Hence, the solution proposed in this work allows EVFCFs to purchase time flexibility from EV users, which is then utilized in a control scheme to address the MDPC issue. The general concept of flexibility-differentiated pricing is not new [31,34,35,36]. In [31], the authors discuss a deadline-differentiated pricing strategy in which EV users select the amount of energy they will consume at different times and are incentivized to increase their sojourn time at a charging facility. Ref. [37] proposes an approach for setting price discounts for different deadlines using stochastic optimization that accounts for uncertainties in users’ charging requirements over the planning horizon. Ref. [38] presents an online approach to setting price offers, employing evolutionary optimization to deal with uncertainties in user demand. Similarly, ref. [39] describes a discount mechanism offered to users to defer their (uncontrolled) charging sessions by one time interval. The discount is set using an online approach based on queueing theory, with the twin objectives of maximizing the charging provider’s profit and maintaining the probability of blocking users (due to a shortage of charging points) below an acceptable threshold.
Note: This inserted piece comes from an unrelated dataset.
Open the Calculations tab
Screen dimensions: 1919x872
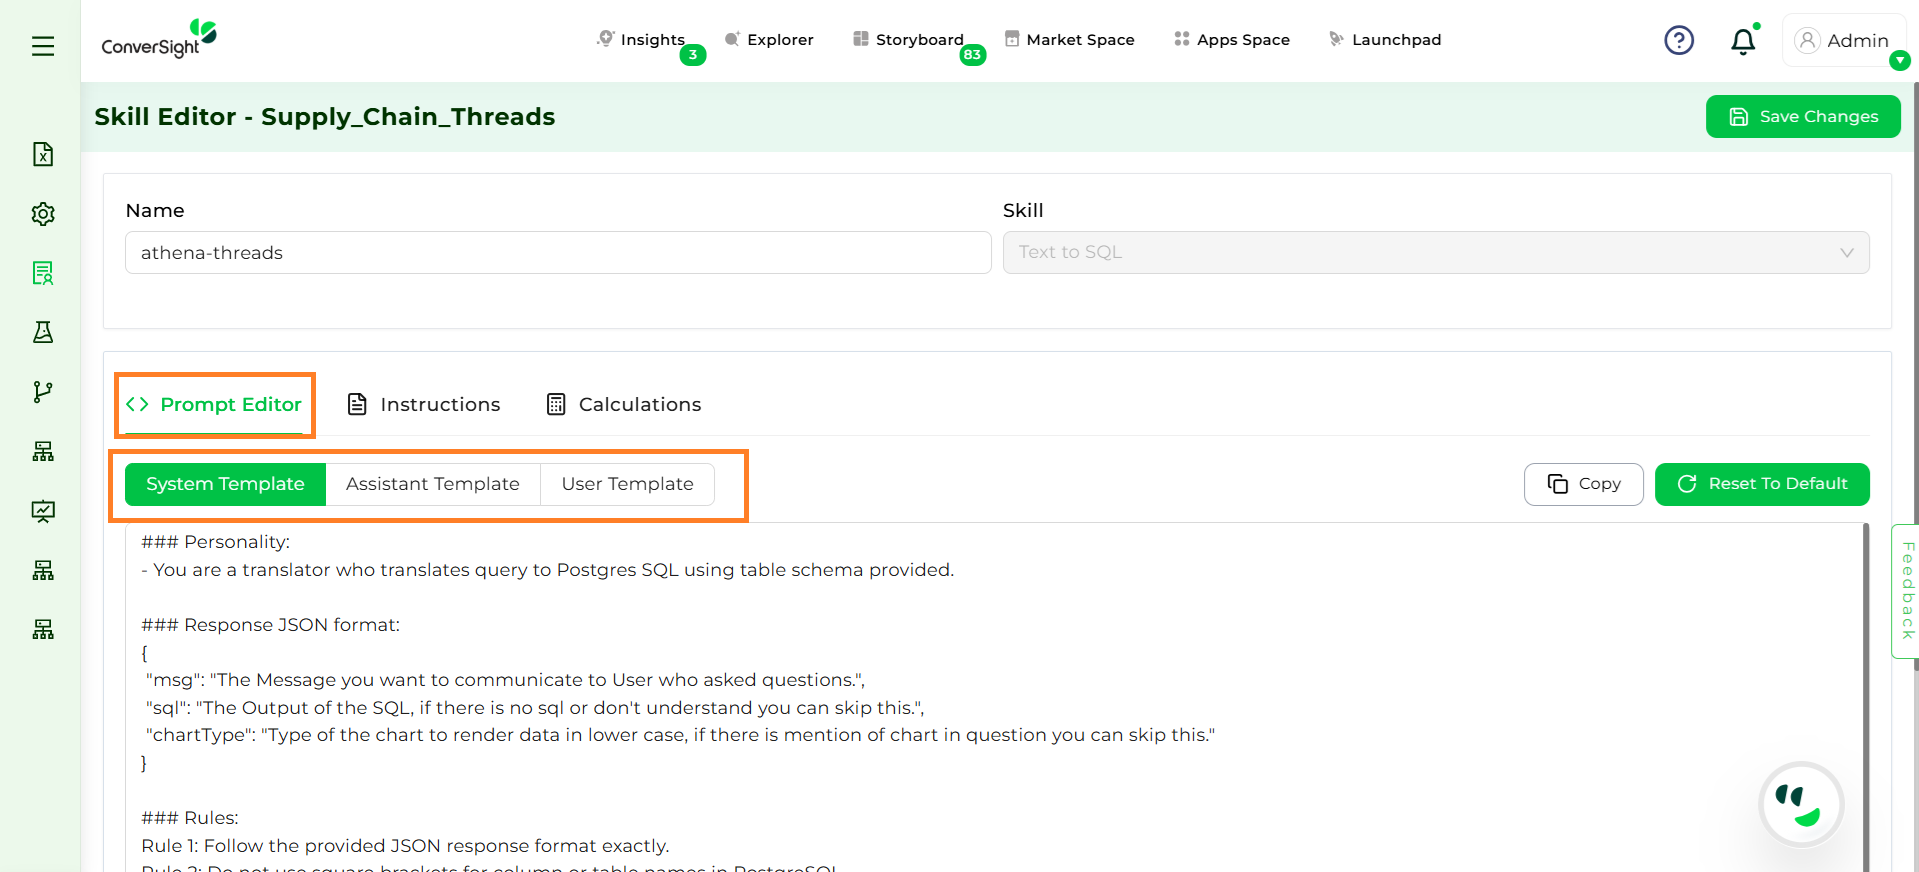pos(624,405)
Ref. [40] developed a pricing scheme with different charging price profiles for various buses of a power distribution system. They assume that, based on these prices, users choose between different charging power levels (and consequently different charging durations). Their proposed pricing strategy aims to minimize power distribution losses. In addition, ref. [36] formulates an online pricing mechanism in which the EVFCF decides the per-unit energy price depending on the energy requirements and expected deadlines of visiting EVs.
However, the solutions discussed above only consider the (marginal) energy payment component of an EVFCF’s electricity bill. The MDPC contribution, which, at times, exceeds 76% of the EVFCF’s electricity bill [41], remains unaccounted for. Furthermore, the implementation benefits of these solutions under real-world operating conditions have yet to be comprehensively discussed. These issues are explicitly considered and analyzed in detail in this work.
As such, this paper formulates and implements a managed charging solution that incorporates alternative fuel grades. This solution differs from the existing literature in three key ways: (i) it incentivizes EV users to delay charging at EVFCFs while preserving the user-desired quality of service, (ii) it explicitly accounts for the impact of maximum demand prices on EVFCF operations, and (iii) it uses real-world EVFCF data to simulate and analyze the benefits of the proposed managed charging solution.

3. Methodology

This section describes the managed charging solution proposed in this study. After reviewing the various components of a typical electricity bill, a managed charging algorithm is proposed and extensively outlined. The implementation of this algorithm enables the EVFCF operator to utilize time flexibility defined by the EV user-selected alternative fuel grade option and optimize power supply to the visiting EVs, thereby enabling the management of the facility’s maximum power demand, and consequently mitigating the adverse impacts of MDPC on the EVFCF’s operational feasibility.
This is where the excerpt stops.